E CARA, SE PÁ ELA TAVA CERTA!

Pois é.


Estou muito feliz por trabalhar.

Por pagar minhas contas em dia.

Por resgatar a minha auto-estima profissional.

Por ter uma equipe com quem aprendo diariamente.

Por me sentir mais madura e confiante das minhas decisões.

Por aprimorar o inglês, o espanhol, minhas habilidades de persuasão, os meus conhecimentos culturais, a minha organização do tempo e ATÉ DA CAIXA DE EMAILS.


Eu realmente tenho um trabalho decente, com boa remuneração.


Um cargo que eu mal sei traduzir ou explicar!


Mas é verdade, a taróloga tinha razão: esse ainda não é um ano em que eu posso dizer que a minha vida profissional está estável.


Tá tudo, menos isso.


Dinâmica, intensa e até que bem duradoura dada as circunstâncias, mas não estável.


Todo dia eu tenho medo.

Medo por mim, medo pelos meus familiares, medo pelos meus amigos, medo pelos meus colegas, medo até pelos desconhecidos.

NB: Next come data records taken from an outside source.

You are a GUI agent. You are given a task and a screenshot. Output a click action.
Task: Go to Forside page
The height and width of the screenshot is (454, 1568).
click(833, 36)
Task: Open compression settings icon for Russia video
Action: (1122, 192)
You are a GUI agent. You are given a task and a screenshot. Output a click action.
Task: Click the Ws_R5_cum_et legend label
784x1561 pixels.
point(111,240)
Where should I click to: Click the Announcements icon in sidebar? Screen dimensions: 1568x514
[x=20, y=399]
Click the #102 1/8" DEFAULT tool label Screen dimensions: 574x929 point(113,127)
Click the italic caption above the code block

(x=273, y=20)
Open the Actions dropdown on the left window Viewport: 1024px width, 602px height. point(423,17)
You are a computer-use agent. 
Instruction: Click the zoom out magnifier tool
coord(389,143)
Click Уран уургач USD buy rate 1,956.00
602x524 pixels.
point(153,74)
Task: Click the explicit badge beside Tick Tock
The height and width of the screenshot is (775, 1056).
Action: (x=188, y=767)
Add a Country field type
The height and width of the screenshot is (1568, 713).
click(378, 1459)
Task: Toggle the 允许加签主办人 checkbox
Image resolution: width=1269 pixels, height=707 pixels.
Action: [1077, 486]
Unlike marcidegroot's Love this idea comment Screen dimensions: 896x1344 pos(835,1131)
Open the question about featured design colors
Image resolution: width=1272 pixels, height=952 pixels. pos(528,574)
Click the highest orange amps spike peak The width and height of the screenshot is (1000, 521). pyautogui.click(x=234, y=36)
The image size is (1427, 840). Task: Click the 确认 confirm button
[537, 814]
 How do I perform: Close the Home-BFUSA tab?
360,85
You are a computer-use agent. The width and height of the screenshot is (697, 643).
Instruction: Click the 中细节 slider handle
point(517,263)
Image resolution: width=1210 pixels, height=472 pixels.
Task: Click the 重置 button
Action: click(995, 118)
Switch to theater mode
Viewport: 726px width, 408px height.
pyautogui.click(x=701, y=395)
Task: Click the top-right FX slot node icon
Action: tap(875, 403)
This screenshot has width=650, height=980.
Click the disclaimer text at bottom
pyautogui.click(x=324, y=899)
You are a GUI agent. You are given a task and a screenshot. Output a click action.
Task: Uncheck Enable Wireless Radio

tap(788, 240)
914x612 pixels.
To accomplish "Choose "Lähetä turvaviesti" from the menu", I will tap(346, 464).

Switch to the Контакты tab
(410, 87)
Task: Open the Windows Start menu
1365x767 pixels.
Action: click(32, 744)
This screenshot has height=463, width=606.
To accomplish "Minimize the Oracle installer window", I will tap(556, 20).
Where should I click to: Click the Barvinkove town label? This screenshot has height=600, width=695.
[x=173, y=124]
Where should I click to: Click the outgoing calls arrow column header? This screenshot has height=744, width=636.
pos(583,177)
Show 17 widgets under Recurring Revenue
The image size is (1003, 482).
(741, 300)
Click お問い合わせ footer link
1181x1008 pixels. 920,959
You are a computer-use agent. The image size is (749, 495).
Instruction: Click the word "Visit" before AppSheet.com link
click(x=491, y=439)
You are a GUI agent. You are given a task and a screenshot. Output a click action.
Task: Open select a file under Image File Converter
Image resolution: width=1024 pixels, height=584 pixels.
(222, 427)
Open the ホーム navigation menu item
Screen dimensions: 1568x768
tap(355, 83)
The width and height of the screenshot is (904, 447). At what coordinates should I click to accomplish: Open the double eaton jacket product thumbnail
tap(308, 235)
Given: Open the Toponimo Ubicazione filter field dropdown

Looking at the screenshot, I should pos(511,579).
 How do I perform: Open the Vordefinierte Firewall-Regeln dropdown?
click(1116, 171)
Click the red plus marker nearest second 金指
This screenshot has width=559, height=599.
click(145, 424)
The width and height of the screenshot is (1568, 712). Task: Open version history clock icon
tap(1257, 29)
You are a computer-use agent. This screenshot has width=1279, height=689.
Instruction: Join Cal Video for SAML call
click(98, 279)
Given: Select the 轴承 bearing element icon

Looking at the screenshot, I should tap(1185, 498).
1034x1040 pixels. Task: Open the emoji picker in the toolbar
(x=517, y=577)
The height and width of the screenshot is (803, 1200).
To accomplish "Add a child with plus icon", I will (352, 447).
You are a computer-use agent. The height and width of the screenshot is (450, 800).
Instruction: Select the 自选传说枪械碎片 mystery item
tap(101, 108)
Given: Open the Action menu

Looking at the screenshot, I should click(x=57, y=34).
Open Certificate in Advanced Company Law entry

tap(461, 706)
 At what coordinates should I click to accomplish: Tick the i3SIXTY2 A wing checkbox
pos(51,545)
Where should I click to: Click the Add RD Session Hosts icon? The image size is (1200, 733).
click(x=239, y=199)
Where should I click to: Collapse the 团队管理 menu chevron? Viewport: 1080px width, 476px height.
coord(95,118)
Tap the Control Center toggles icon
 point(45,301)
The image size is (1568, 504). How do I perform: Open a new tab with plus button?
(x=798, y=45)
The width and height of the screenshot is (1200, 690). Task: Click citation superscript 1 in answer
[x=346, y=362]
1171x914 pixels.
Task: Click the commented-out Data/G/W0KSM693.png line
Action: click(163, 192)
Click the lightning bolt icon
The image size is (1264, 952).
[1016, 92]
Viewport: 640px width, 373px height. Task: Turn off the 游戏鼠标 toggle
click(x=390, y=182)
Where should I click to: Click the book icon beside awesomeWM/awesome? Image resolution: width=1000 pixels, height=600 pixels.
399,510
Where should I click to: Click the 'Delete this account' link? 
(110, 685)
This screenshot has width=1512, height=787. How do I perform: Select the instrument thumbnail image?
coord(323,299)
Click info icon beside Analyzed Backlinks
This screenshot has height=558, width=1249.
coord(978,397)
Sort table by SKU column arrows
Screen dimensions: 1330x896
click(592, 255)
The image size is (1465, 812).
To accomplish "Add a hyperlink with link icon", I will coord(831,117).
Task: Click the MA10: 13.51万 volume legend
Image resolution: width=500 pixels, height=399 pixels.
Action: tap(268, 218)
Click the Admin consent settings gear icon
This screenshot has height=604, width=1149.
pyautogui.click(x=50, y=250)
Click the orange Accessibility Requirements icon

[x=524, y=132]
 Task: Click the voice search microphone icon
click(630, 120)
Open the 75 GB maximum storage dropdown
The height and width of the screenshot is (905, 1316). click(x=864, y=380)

Nos primeiros três meses eu não me sentia estável, afinal eu ainda estava no período de experiência, e logo em seguida começou a pandemia. E será que dá para se sentir estável num cenário assim?


E o pior foi que, querendo dar valor pelo meu trabalho em tempos tão incertos, talvez eu tenha mesmo me tornado workaholic.


Eu só falo disso.


Eu só faço isso.


Acordo e trabalho...

...Durmo...

...E ENTÃO SONHO COM O TRABALHO!


É como se a minha mente quisesse compensar todo o tempo que fiquei sem trabalhar só pensando nisso.


Talvez Karen Kakumi seja a minha personalidade que trabalha compulsivamente todo dia e que até então eu nem sabia que existia.


Falei mal da mulher, mas o que a taróloga disse bateu certinho de uma forma bem inimaginável!


E to aqui... Pensando em mim agora. Pensando em mim no ano passado. Pensando nas pessoas que foram desligadas, nas pessoas que tiveram o salário cortado, nas que nunca nem conseguiram ter um emprego em que se sintam valorizadas ou minimamente tendo a sua existência reconhecida...


Achei por um bom tempo que o segredo da estabilidade profissional era ter um bom emprego, mas e se na verdade o segredo é só "não ter"? Não ter expectativas, não ter apego, não ter medo?


Eu já sabia sem saber: estabilidade profissional realmente é algo subjetivo, foi uma ilusão que criei. Talvez as pessoas nunca se sintam estáveis enquanto acreditarem ter algo a perder.